◆ **Work task**:
Extend the biography of John A. Costello below, picking up right after its final sentence.

◆ **Exercise passage**:
▬▬▬▬▬▬

Leader of the Opposition
- In office 20 March 1957 – 21 October 1959
- Taoiseach: Éamon de Valera Seán Lemass
- Preceded by: Éamon de Valera
- Succeeded by: James Dillon
- In office 13 June 1951 – 2 June 1954
- Taoiseach: Éamon de Valera
- Preceded by: Éamon de Valera
- Succeeded by: Éamon de Valera

Attorney General of Ireland
- In office 9 January 1926 – 9 March 1932
- President: W. T. Cosgrave
- Preceded by: John O'Byrne
- Succeeded by: Conor Maguire

Teachta Dála
- In office February 1948 – June 1969
- Constituency: Dublin South-East
- In office May 1944 – February 1948
- In office July 1937 – June 1943
- Constituency: Dublin Townships
- In office January 1933 – July 1937
- Constituency: Dublin County

Personal details
- Born: 20 June 1891 Fairview, Dublin, Ireland
- Died: 5 January 1976 (aged 84) Ranelagh, Dublin, Ireland
- Resting place: Deans Grange Cemetery, Dublin, Ireland
- Party: Fine Gael
- Spouse: Ida Mary O'Malley ​ ​(m. 1919; died 1956)​
- Children: 4, including Declan
- Relatives: Caroline Costello (granddaughter)
- Education: University College Dublin; King's Inns;

= John A. Costello =

Taoiseach (1948–1951, 1954–1957)

John Aloysius Costello (20 June 1891 – 5 January 1976) was an Irish Fine Gael politician who served as Taoiseach from 1948 to 1951 and from 1954 to 1957. He was leader of the opposition from 1951 to 1954 and from 1957 to 1959 and attorney general from 1926 to 1932. He served as a Teachta Dála (TD) from 1933 to 1943 and from 1944 to 1969.

▬▬▬▬▬▬

◆ **Input data**:
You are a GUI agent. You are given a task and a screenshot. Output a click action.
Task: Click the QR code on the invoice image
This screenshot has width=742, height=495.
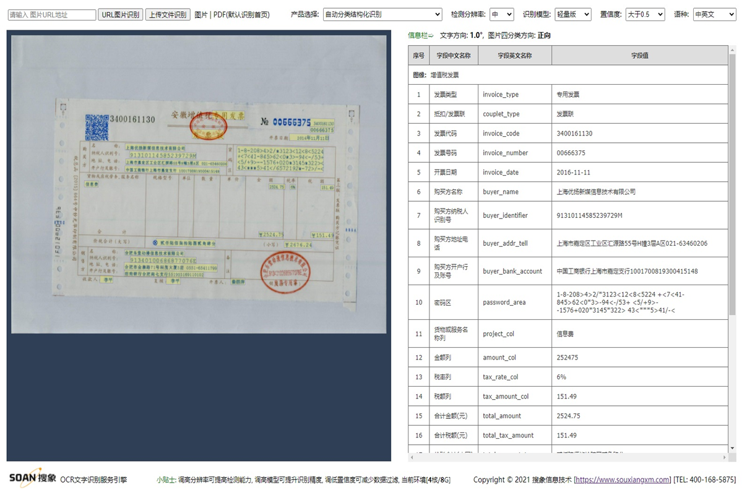point(97,127)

▬▬▬▬▬▬

◆ **Output for this task**:
== Early life ==
Costello was born on 20 June 1891, in Fairview, Dublin. He was the younger son of John Costello senior, a civil servant, and Rose Callaghan. He was educated at St Joseph's, Fairview and then moved to O'Connell School for senior classes. He later attended University College Dublin, where he graduated with a degree in modern languages and law. He studied at King's Inns to become a barrister, winning the Victoria Prize there in 1913 and 1914.

Costello was called to the Irish Bar in 1914 and practised as a barrister until 1922.

== Irish Free State ==
In 1922, Costello joined the staff at the office of the attorney general in the newly established Irish Free State. Three years later he was called to the inner bar, and the following year, 1926, he became attorney general upon the formation of the Cumann na nGaedheal government led by W. T. Cosgrave. While serving in this position he represented the Free State at Imperial Conferences and League of Nations meetings.

He was also elected a bencher of the Honourable Society of King's Inns. Costello lost his position as attorney general when Fianna Fáil came to power in 1932. The following year, however, he was elected to Dáil Éireann as a Cumann na nGaedheal TD. His party soon merged with other parties to form Fine Gael.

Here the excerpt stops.